An engineer by trade who became the first American to spend a full year in outer space and half of the first-of-its-kind twin-space study, Captain Scott Kelly’s story is compelling and inspirational. As his engaging, personable energy flowed into the audience, business leaders, sage engineers, and young STEM advocates listened intensely as Kelly shared three pillars that reverberated throughout his speech (and NIWeek itself): Strong support systems, teamwork, and perseverance.
Have a Strong Support System
From the minute Scott Kelly came onto the stage, he made it known that he didn’t arrive there alone. From his pioneering mom who set precedent by becoming the first woman police officer with the West Orange Police Department, to his competitive relationship with his twin brother that helped him push his limits,Captain Scott Kelly peppered his 60-minute speech about the power of a support system and the force it holds.
That force creates possibilities, solves problems, and fosters a sense of pride and accountability. Whether you contribute to someone’s support system, or are on the receiving end of one, Captain Kelly reiterated that you can’t journey through this life alone. And you shouldn’t have to.
Fostering a Diverse Team
Surrounding yourself with a diverse group of people is an unmatchable strength when you encounter anything complicated or sophisticated– such as orbiting 220 miles above Earth.
Kelly warmly echoed this sentiment as he spoke about his Russian brother, Mikhail Korniyenko, the cosmonaut who accompanied him during his year-long stay on the International Space Station. He also praised the numerous scientists and engineers across the globe that assured their safety in space and landing.
Diversity in engineering is the key to solve earth’s and space problems.

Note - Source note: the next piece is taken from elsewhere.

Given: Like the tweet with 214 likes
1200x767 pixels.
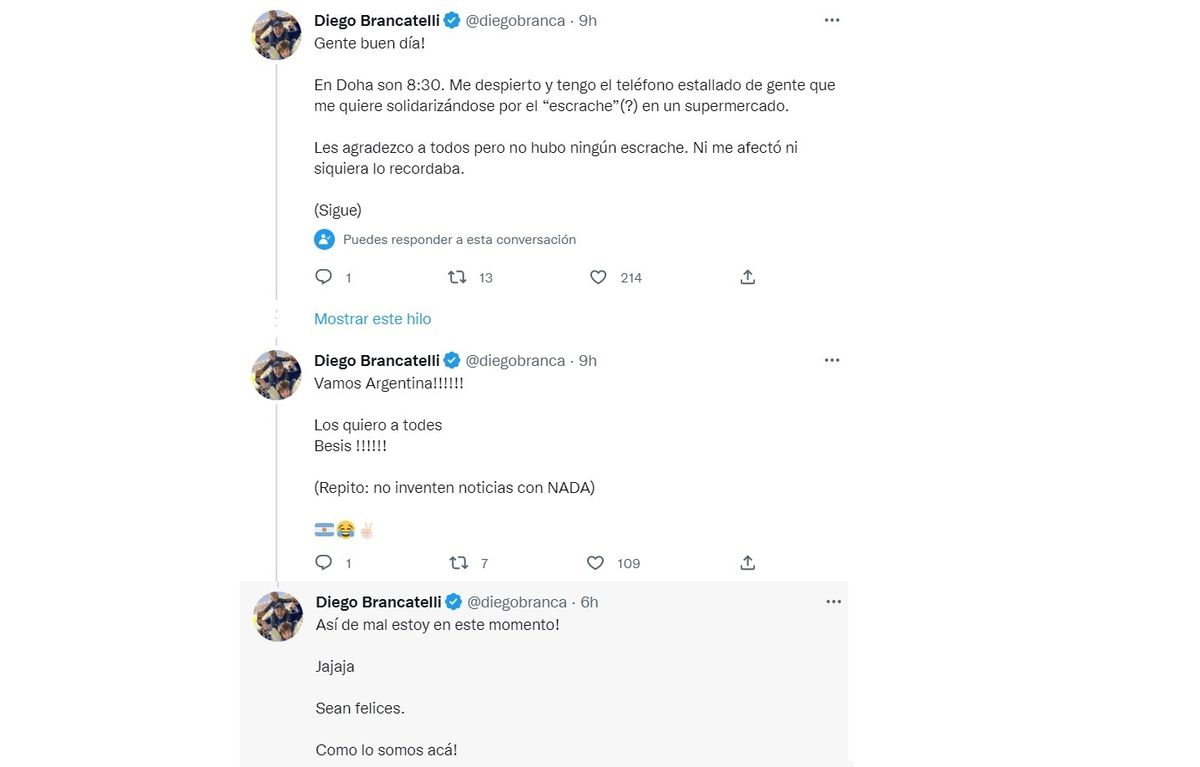Looking at the screenshot, I should pyautogui.click(x=598, y=277).
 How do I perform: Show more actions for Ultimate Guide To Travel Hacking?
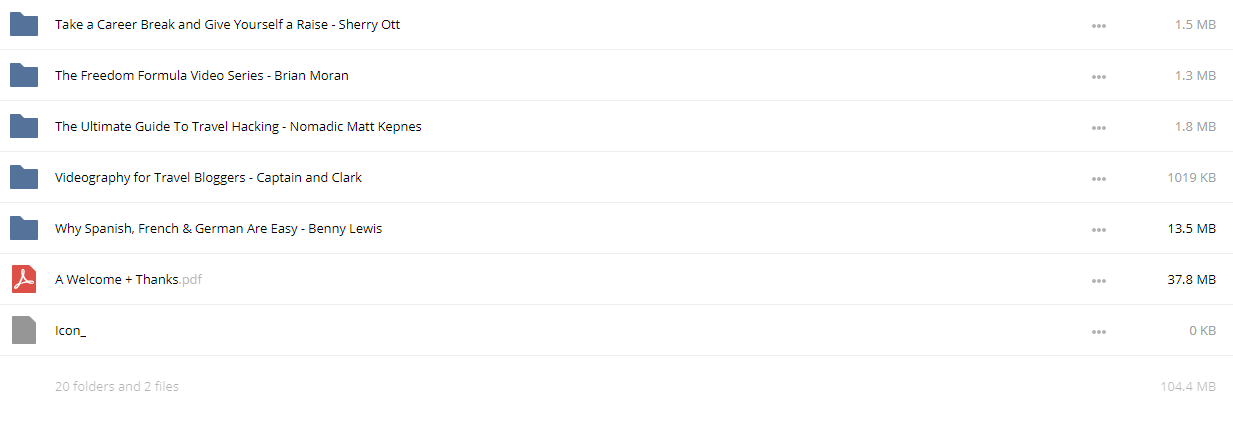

It’s All About Perseverance
Whether it is the pressure of having 3G force beneath your feet at launch; pressure in the thought of not making it home due to one minuscule error—the pressure that an astronaut experiences is out of this world. Yet, Kelly expressed that, no matter the environment, humans always experience pressure—due to unforeseen variables, and despite planned and measured elements. In space, on the ground, or underwater, teams—people, and institutions always encounter pressure. And, under pressure, the difference between success and failure is perseverance.
It is the act of forging ahead during difficult circumstances that helps shape a person’s knowledge and perception, and in turn, makes them stronger.
Kelly touched on many topics engineers deal with regularly, and were also reflected within the overall NIWeek agenda: Diversity in Engineering track, team dynamic sessions, and best practice sessions for testing different scenarios/environments. His stories were shared in a standing-room only space, that wove in wisdom, comic-relief and a few David Bowie references.
An outstanding addition to NIWeek’s 25th anniversary, Captain Scott Kelly has raised the bar for NIWeek. Whether during his private book signing, the aerospace and defense luncheon, or his engaging keynote speech, Kelly infused a certain electric energy into Austin, Texas, as he was among his peers: Engineers who were ready to explore and go full force.